If the two components, A and B, chemically interact forming a compound, the phase diagram assumes a general form as shown in Figure. Here, ‘a’ is the melting point of A, b that of B. The whole diagram can be easily divided into two separate sections as shown by the dotted line. The section aAfe resembles the phase diagram shown in Figure 1. The only difference is in the existence of a compound of A and B, say AB. Similar is the case with the section efBb. This would be clear from the following discussion.

The freezing point of A is depressed along ‘ac’ on addition of a small amount of B to the liquid. On further addition of ‘B’ to the mixture solid ‘A’ separates and the depression of freezing point of ‘A’ and separation of solid ‘A’ continues until the composition reaches the value corresponding to the point ‘c’. At this point compound ‘AB’ starts to separate out. The point ‘c’ is an eutectic point where solid ‘A’, solid ‘AB’ and liquid co-exist. The composition of the mixture corresponding to the point ‘e’ gives the composition of the compound ‘AB’. If the addition of ‘B’ is continued the freezing point rises. Now we are considering the freezing point of the compound ‘AB’. The rise continues along the curve ‘ce’ until the point ‘e’ is reached.

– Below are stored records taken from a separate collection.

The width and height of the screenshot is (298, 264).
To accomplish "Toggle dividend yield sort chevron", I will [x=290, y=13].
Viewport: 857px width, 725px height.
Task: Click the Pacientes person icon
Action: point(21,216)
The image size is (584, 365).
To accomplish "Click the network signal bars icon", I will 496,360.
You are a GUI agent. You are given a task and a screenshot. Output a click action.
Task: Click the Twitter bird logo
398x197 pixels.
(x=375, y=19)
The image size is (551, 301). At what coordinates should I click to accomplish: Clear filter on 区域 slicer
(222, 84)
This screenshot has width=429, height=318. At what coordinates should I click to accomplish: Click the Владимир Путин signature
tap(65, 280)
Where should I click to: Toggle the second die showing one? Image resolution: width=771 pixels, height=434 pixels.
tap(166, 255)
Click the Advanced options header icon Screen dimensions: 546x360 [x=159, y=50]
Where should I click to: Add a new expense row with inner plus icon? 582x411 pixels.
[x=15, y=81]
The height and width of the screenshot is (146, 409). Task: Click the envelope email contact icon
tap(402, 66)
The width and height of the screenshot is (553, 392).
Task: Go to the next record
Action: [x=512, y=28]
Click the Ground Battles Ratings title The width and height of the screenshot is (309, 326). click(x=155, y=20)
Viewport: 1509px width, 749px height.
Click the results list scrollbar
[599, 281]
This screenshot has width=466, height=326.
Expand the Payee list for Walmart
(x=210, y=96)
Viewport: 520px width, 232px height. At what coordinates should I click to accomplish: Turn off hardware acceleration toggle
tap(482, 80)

Again when ‘A’ is added to liquid ‘B’ in small amounts the freezing point of ‘B’ is depressed. On further additions of ‘A’ the freezing point follows the curve ‘bd’ and solid B continues to separate out until the composition reaches that at the eutectic mixture corresponding to d. At this point compound ‘AB’ also separates outs‘d’ being the point where solid ‘B’, solid ‘AB’ and liquid co-exist. Here‘d’ is also a eutectic point. On further addition of ‘B’ the freezing point ‘AB’ continues to rise and follows the curve ‘de’ to reach the point ‘e’. This point is reached starting from either addition of ‘B’ at ‘a’ or of ‘A’ at ‘b’. The composition corresponding to this point is the composition of the compound ‘AB’. The whole diagram is now divided into various areas, like, ‘agc’, ‘che’, ‘ekd’, and ‘dbl’. Above the bounding curve a-c-e-d-b only the liquid exists. Within the area shown above there are

solutions and solids depending on which area is being considered. The various phases in all the areas have been clearly indicated in the diagram. Below the line g-c-h and left of line h-f eutectic mixture of ‘AB’ and ‘A’ is present whereas within k-h-f-B eutectic mixture of ‘AB’ and ‘B’ is present. In these eutectic mixtures one of the pure phases is the compound ‘AB’ formed from ‘A’ and ‘B’. This is possible due to the formation of ‘AB’. The four zones contain a liquid phase but the solid phases are from left to right ‘A’-‘AB’-‘AB’ and ‘B’.

Fig 1: t-c diagram;                        fig 2: t-c diagram

The t – c diagram in Figure 1 may be obtained by joining the two diagram — one for ‘A’ and ‘AB’ and the other for ‘AB’ and ‘B’ as shown in Figure 2.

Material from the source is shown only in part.